Over the last decade or two, Kaiser Permanente has done such a good job at managing coronary artery disease (CAD) that it is no longer the number-one cause of mortality for Kaiser members. Last week, a number of media covered a Kaiser CAD management success story that was presented at an Alliance for Health Reform forum in Washington, DC.

This particular intervention, the Collaborative Cardiac Care Service (CCCS), is a multidisciplinary approach developed by KP’s Colorado region and summarized in an article in Summer 2008’s The Permanente Journal. It achieved dramatic improvements in care management, including:

• Improved cholesterol screening (increasing from 55% to 96%)
• Improved LDL control to <100 mg/dL (jumping from 22% to 77%)
• Reduction in all-cause mortality associated with CAD by 76%
• High patient and physician satisfaction

The CCCS intervention was extensive, involved a wide range of clinicians, and integrated existing chronic care management strategies with its new HealthConnect electronic infrastructure. What is also clear is that it relied on a wide range of information therapy (Ix) principles and strategies.

• CCCS made considerable use of information triggers to determine which Kaiser members to target, the particular information needs of each member, and when to prescribe the Ix.
• Critical components of CCCS involved the timely prescription of evidence-based information to Kaiser members — everything from smoking cessation to medication adherence and from testing reminders to diet & exercise education.
• CCCS also integrated different forms of Ix — many data elements collected through HealthConnect produced system-triggered information prescriptions, but they also had clinician-prescribed Ix from physicians, nurses, pharmacists, and counseling/educator experts. (I’m not sure whether the intervention specifically included consumer-prescribed Ix as well — e.g., information prescribing from other members in peer groups such as in group visits, social networks, etc.)

Ix interventions like this likely will not only improve care quality and reduce costs, but will lead to engaged and empowered consumers, like the Kaiser member described in the recent Wall Street Journal article on Ix.
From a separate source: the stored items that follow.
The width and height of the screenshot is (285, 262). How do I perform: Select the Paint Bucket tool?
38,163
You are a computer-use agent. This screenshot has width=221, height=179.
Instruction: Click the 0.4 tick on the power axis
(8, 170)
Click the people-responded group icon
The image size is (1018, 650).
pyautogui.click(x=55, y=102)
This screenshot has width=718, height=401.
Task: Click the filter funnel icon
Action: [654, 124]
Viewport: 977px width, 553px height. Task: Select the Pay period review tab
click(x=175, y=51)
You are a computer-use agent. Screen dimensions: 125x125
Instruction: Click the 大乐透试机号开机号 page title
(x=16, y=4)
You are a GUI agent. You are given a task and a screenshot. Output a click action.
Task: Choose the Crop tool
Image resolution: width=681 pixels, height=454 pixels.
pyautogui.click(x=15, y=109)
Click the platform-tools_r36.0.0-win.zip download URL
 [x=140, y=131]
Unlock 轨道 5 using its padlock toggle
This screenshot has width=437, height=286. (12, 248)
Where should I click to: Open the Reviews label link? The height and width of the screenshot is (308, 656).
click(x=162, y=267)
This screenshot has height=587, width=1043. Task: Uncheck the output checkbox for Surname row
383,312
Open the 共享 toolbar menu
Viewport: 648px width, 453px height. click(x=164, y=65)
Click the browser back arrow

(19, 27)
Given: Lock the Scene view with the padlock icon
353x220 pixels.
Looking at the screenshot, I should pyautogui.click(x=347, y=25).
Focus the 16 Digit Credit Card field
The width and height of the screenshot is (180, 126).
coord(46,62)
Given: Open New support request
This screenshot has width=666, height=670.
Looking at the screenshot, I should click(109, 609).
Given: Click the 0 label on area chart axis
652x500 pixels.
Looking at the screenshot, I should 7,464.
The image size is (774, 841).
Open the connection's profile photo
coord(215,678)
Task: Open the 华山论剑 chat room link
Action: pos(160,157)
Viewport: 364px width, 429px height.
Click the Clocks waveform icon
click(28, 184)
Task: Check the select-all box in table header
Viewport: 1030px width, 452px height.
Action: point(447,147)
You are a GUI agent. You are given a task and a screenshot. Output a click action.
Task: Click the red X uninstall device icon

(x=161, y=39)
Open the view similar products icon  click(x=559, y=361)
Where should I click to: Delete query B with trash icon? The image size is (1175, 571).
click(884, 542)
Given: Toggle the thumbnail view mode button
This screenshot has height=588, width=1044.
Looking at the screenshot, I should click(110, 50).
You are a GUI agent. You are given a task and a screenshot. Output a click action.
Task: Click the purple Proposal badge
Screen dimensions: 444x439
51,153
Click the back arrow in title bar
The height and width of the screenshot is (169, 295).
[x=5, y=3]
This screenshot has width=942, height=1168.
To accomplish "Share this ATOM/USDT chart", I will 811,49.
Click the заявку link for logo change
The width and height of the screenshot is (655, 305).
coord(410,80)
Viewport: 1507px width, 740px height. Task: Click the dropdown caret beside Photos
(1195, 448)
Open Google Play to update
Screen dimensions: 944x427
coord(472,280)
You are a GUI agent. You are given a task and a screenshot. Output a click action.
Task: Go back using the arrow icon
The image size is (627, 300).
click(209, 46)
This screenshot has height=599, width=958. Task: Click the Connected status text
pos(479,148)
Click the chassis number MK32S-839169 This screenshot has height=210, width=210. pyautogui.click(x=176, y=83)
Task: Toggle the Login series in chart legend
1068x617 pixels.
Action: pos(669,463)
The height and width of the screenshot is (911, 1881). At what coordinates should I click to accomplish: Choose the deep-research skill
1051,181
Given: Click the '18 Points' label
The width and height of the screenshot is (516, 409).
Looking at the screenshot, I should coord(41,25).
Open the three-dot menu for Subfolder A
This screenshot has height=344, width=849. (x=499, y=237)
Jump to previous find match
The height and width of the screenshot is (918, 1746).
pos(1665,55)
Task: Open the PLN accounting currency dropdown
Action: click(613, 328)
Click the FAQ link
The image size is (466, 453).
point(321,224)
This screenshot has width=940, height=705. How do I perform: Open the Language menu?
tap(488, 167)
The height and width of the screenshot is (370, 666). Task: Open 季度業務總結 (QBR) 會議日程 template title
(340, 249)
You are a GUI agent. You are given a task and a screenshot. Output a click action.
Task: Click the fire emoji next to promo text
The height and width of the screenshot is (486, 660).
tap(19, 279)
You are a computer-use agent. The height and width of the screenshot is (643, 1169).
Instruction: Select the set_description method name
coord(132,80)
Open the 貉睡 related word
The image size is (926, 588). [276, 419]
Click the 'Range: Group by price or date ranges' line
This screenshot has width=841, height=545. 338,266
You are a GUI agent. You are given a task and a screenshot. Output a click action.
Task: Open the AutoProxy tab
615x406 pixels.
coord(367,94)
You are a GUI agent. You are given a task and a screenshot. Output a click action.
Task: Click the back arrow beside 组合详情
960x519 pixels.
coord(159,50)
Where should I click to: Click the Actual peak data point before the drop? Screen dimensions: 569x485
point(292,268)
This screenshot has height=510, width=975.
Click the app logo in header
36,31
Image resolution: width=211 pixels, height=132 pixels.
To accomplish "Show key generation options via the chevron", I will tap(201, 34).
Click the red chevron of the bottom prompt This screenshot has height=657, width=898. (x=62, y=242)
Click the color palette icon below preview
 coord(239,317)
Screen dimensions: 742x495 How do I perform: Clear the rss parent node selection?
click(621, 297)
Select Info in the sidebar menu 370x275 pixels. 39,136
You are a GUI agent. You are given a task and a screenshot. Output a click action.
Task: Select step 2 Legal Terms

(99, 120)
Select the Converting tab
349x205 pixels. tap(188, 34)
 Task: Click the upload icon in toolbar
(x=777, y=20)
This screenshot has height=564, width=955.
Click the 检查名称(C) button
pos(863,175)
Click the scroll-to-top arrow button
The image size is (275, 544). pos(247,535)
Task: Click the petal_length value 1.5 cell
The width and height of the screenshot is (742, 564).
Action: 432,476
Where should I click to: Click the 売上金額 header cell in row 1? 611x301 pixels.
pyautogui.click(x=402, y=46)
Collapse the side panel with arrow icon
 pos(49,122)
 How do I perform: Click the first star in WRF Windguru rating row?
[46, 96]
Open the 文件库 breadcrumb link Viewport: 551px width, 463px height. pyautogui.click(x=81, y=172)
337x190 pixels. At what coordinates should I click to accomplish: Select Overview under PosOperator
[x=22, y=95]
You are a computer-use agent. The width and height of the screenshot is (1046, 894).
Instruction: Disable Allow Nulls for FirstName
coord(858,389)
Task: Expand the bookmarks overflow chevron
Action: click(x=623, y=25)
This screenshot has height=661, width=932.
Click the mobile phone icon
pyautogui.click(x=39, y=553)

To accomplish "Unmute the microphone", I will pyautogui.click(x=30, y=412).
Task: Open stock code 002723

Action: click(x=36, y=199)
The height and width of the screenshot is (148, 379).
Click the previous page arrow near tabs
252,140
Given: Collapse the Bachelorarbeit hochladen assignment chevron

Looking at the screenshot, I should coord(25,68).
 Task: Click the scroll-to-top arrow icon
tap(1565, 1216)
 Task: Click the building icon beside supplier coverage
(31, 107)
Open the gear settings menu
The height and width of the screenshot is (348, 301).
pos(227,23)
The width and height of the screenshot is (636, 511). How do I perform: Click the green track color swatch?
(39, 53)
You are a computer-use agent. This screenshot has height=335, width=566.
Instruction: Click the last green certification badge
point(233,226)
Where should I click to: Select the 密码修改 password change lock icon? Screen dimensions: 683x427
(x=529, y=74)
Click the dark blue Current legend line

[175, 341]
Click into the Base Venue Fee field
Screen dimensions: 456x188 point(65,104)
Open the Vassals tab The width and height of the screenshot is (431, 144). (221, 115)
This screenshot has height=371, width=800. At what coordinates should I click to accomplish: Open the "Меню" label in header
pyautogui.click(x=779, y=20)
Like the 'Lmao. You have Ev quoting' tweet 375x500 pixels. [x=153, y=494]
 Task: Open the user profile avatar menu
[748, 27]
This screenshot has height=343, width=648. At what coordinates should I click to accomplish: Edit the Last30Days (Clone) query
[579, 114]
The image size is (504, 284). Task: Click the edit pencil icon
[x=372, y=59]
On Saturday, I had the pleasure of presenting to the CHCF Health Care Leadership Network/CCI MD Alumni Session Spring Meeting in San Francisco. The goal of the day was to explore Health 2.0, personal health records (PHRs), the patient-centered medical home, and what patient-centeredness really means.

The first panel –that addressed Health 2.0 and PHRs as tools for patient-centered care — was fabulous and balanced between patients and physicians. Amy Tenderich, creator of the patient blog, DiabetesMine, discussed her view of the four phases of coping with a new chronic illness.

1. Diagnosis/denial
2. Finding your way — figure out how you can be your own advocate and find answers on your own
3. Dive in & make a difference — I loved her term “dynamic education” — ongoing or continuous; the information you get and provide needs to match where you are as a patient and an advocate
4. The long haul — keeping motivated & educated over the long-term and the importance of social networks that offer three things: emotional support, information/education, and a platform for advocacy

Paul Tang, MD, MS, Chief Medical Information Officer at Palo Alto Medical Foundation (PAMF), explained that he sees his role (and that of health care providers more generally) as being a supporting cast for people like Tenderich & Parten (see below). PAMF created a “diabetes dashboard” for their patients that helps them connect the dots between their goals & concerns and physiologic data (e.g., blood pressure, LDL, HbA1c, etc.).

Tang pointed out that the patient’s goal may have nothing to do with the clinical goals; for example, one of his patients with diabetes said his goal was, “I want to live to 90.” Tang wants to use tools and contextualized information to link that emotional, personally meaningful goal to data, actions and behaviors that can help his patients achieve it. Part of that is developing processes for real-time data monitoring (e.g., via glucose monitoring fed directly into the dashboard) that triggers information therapy (Ix) to be delivered at a “teachable moment.”

Bonnie Parten is a patient advocate from PeaceHealth in Bellingham, Washington and instrumental person in the development of their PHR that they call a shared care plan (I’ve described the user-centered design approach they used before). As always, I sure learned a lot from listening to consumers.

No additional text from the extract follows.